— Start of TEXT SHOWN —
The sites that created all those additional host names to make the HTTP/1 browsers use many connections now work against the HTTP/2 browsers’ desire to decrease the number of connections to a single one. Sites don’t want to switch back to using a single host name because that would be a significant architectural change and there are still a fair number of HTTP/1-only browsers still in use.

Enter “connection coalescing”, or “unsharding” as we sometimes like to call it. You won’t find either term used in RFC7540, as it merely describes this concept in terms of connection reuse.

Connection coalescing means that the browser tries to determine which of the remote hosts that it can reach over the same TCP connection. The different browsers have slightly different heuristics here and some don’t do it at all, but let me try to explain how they work – as far as I know and at this point in time.

Coalescing by example

Let’s say that this cool imaginary site “example.com” has two name entries in DNS: A.example.com and B.example.com. When resolving those names over DNS, the client gets a list of IP address back for each name. A list that very well may contain a mix of IPv4 and IPv6 addresses. One list for each name.

You must also remember that HTTP/2 is also only ever used over HTTPS by browsers, so for each origin speaking HTTP/2 there’s also a corresponding server certificate with a list of names or a wildcard pattern for which that server is authorized to respond for.

In our example we start out by connecting the browser to A. Let’s say resolving A returns the IPs 192.168.0.1 and 192.168.0.2 from DNS, so the browser goes on and connects to the first of those addresses, the one ending with “1”. The browser gets the server cert back in the TLS handshake and as a result of that, it also gets a list of host names the server can deal with: A.example.com and B.example.com. (it could also be a wildcard like “*.example.com”)

If the browser then wants to connect to B, it’ll resolve that host name too to a list of IPs. Let’s say 192.168.0.2 and 192.168.0.3 here.

Host A: 192.168.0.1 and 192.168.0.2
Host B: 192.168.0.2 and 192.168.0.3

Now hold it. Here it comes.

The Firefox way

Host A has two addresses, host B has two addresses. The lists of addresses are not the same, but there is an overlap – both lists contain 192.168.0.2. And the host A has already stated that it is authoritative for B as well. In this situation, Firefox will not make a second connect to host B. It will reuse the connection to host A and ask for host B’s content over that single shared connection. This is the most aggressive coalescing method in use.

one connection

The Chrome way

Chrome features a slightly less aggressive coalescing. In the example above, when the browser has connected to 192.168.0.1 for the first host name, Chrome will require that the IPs for host B contains that specific IP for it to reuse that connection.  If the returned IPs for host B really are 192.168.0.2 and 192.168.0.3, it clearly doesn’t contain 192.168.0.1 and so Chrome will create a new connection to host B.

Chrome will reuse the connection to host A if resolving host B returns a list that contains the specific IP of the connection host A is already using.

The Edge and Safari ways

They don’t do coalescing at all, so each host name will get its own single connection. Better than the 6 connections from HTTP/1 but for very sharded sites that means a lot of connections even in the HTTP/2 case.

curl also doesn’t coalesce anything (yet).
— End of TEXT SHOWN —
AIM 1: Reproduce the passage of the connection coalescing text from "one connection" up to and including "the HTTP/2 case.".
— Start of RECORDS SUPPLIED —
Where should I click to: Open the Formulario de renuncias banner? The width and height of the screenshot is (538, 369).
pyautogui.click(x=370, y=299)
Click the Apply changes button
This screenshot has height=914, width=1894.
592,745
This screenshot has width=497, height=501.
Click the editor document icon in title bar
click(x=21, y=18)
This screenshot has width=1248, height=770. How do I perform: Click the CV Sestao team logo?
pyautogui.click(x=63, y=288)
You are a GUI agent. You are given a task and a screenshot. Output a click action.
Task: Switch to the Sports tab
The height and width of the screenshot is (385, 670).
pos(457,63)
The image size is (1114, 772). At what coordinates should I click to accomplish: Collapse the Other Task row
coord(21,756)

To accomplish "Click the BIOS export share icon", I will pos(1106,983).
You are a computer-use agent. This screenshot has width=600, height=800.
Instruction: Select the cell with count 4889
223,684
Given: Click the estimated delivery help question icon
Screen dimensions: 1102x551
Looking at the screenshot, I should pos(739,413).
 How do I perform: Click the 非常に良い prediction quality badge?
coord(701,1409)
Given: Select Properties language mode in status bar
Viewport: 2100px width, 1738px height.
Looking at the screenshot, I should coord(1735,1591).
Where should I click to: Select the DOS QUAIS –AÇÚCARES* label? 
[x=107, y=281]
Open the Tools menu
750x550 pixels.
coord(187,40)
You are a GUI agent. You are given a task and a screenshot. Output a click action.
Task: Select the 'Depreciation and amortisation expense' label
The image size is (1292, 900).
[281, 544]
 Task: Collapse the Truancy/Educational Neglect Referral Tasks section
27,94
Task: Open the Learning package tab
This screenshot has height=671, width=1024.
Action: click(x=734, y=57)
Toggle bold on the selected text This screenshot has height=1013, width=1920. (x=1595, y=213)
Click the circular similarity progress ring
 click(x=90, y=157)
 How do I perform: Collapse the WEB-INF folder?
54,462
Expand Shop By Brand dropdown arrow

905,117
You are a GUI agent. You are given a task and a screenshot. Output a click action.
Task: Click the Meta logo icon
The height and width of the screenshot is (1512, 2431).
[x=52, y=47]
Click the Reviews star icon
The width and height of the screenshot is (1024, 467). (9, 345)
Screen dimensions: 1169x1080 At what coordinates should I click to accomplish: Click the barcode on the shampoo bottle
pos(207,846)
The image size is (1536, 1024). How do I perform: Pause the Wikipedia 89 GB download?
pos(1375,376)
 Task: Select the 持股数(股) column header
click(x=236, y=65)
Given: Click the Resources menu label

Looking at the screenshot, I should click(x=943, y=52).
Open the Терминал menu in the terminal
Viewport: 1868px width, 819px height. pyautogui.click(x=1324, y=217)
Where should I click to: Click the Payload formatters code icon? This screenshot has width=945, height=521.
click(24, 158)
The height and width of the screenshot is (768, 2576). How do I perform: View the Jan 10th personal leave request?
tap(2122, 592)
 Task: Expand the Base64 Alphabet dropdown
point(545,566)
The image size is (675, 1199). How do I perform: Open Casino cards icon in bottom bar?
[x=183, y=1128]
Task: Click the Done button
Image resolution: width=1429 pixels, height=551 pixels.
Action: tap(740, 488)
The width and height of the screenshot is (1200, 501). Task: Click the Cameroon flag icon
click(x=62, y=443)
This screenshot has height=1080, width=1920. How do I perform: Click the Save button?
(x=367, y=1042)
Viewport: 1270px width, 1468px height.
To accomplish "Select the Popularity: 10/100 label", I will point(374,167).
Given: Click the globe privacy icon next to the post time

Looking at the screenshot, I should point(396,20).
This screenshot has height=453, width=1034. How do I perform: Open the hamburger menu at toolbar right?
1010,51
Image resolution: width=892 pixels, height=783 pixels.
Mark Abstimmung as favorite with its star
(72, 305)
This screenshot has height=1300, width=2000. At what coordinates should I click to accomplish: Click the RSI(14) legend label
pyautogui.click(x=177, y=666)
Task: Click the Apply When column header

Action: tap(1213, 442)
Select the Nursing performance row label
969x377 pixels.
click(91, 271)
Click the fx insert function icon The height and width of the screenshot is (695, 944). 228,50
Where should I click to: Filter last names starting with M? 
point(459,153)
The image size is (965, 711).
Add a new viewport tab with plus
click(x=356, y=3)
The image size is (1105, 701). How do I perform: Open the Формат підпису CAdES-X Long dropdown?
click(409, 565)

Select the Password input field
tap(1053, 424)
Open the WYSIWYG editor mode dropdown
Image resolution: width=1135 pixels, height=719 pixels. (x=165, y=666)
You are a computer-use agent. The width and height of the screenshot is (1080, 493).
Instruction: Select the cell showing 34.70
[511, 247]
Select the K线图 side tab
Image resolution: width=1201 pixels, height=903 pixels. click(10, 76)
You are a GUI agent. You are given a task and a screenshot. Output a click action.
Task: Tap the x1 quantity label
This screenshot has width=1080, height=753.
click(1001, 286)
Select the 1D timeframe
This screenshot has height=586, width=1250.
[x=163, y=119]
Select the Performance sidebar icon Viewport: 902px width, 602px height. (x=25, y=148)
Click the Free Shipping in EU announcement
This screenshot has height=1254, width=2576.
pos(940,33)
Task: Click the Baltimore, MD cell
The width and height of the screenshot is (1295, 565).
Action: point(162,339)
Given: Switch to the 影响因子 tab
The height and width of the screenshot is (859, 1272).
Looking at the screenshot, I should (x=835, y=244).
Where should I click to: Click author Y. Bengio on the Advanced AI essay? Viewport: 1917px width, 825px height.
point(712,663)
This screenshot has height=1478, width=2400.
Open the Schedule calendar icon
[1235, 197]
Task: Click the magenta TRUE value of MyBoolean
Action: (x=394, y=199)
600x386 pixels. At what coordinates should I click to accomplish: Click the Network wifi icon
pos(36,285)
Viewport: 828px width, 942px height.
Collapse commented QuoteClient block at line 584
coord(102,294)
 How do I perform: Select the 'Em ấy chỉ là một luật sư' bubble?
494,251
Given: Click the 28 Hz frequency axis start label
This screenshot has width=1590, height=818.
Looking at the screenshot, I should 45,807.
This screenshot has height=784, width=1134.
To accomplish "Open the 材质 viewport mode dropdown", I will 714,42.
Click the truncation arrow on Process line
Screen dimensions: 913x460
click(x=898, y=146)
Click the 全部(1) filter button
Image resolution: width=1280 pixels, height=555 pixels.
— End of RECORDS SUPPLIED —
AIM 2: Express the entries from the line with "Given: Click the globe" up to and including the line with "pyautogui.click(x=177, y=666)" as a JSON list of strings, one string per line, leaving out blank lines.

TASK RESPONSE 1:
one connection

The Chrome way

Chrome features a slightly less aggressive coalescing. In the example above, when the browser has connected to 192.168.0.1 for the first host name, Chrome will require that the IPs for host B contains that specific IP for it to reuse that connection.  If the returned IPs for host B really are 192.168.0.2 and 192.168.0.3, it clearly doesn’t contain 192.168.0.1 and so Chrome will create a new connection to host B.

Chrome will reuse the connection to host A if resolving host B returns a list that contains the specific IP of the connection host A is already using.

The Edge and Safari ways

They don’t do coalescing at all, so each host name will get its own single connection. Better than the 6 connections from HTTP/1 but for very sharded sites that means a lot of connections even in the HTTP/2 case.

TASK RESPONSE 2:
[
  "Given: Click the globe privacy icon next to the post time",
  "Looking at the screenshot, I should point(396,20).",
  "This screenshot has height=453, width=1034. How do I perform: Open the hamburger menu at toolbar right?",
  "1010,51",
  "Image resolution: width=892 pixels, height=783 pixels.",
  "Mark Abstimmung as favorite with its star",
  "(72, 305)",
  "This screenshot has height=1300, width=2000. At what coordinates should I click to accomplish: Click the RSI(14) legend label",
  "pyautogui.click(x=177, y=666)"
]